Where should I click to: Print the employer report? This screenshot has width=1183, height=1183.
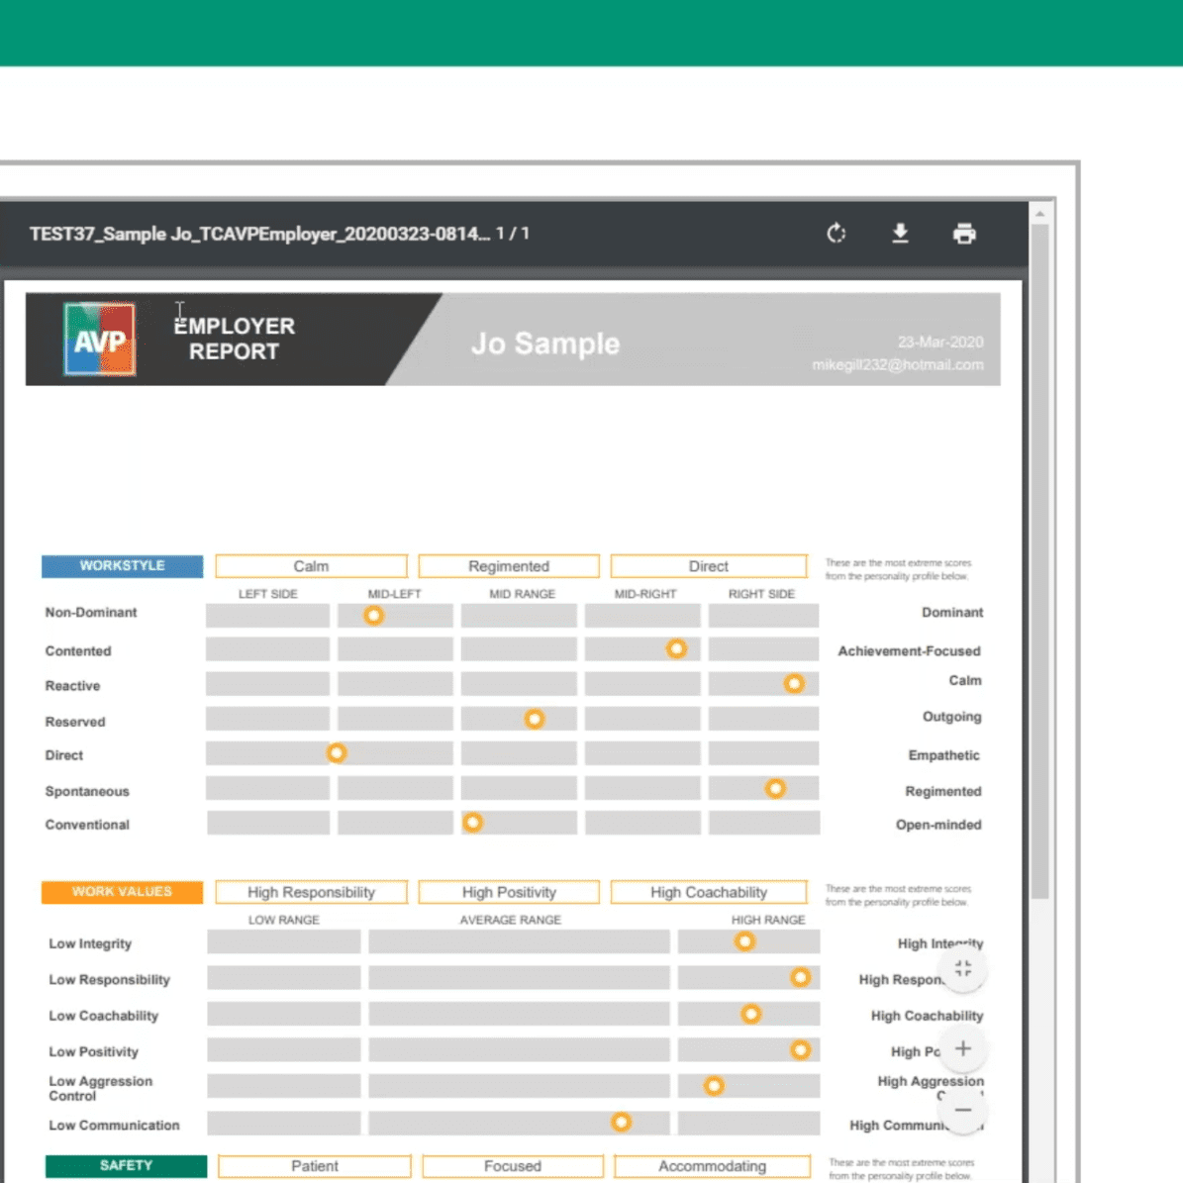pyautogui.click(x=964, y=234)
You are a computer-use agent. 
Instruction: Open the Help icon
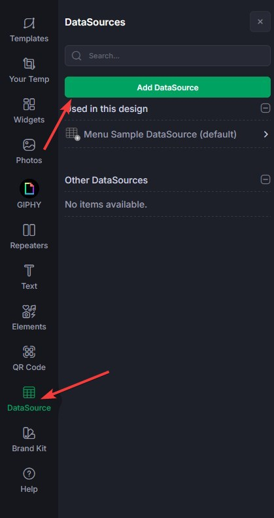tap(29, 473)
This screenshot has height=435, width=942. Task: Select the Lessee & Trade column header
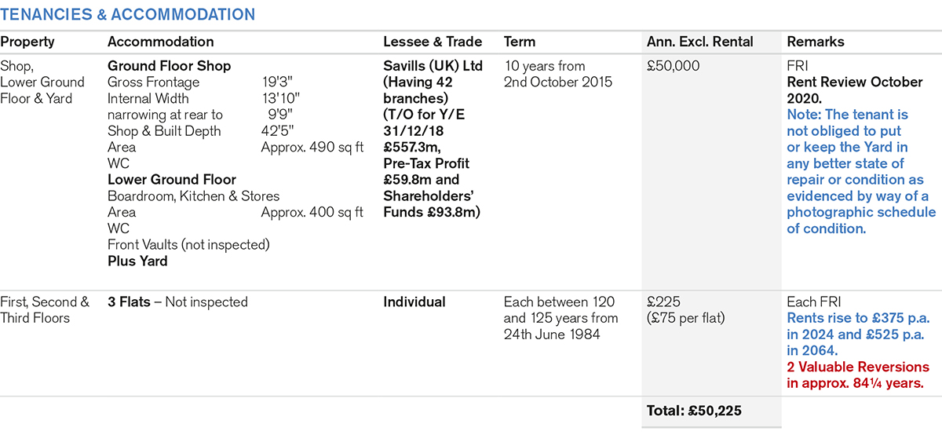click(x=433, y=42)
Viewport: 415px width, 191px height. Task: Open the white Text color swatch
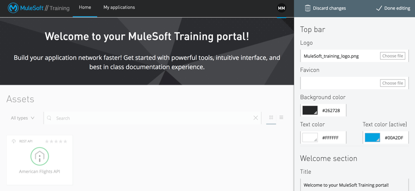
★ ★ ★ ★ ★
Problem details:
Write the records out exactly once more, leaving off the pictures.

Exercise output:
Where should I click to: Print the employer report? This screenshot has width=1183, height=1183.
pyautogui.click(x=964, y=234)
You are a computer-use agent. 
Instruction: Open the Help icon
tap(29, 473)
This screenshot has height=435, width=942. Task: Select the Lessee & Trade column header
click(x=433, y=42)
Viewport: 415px width, 191px height. Task: Open the white Text color swatch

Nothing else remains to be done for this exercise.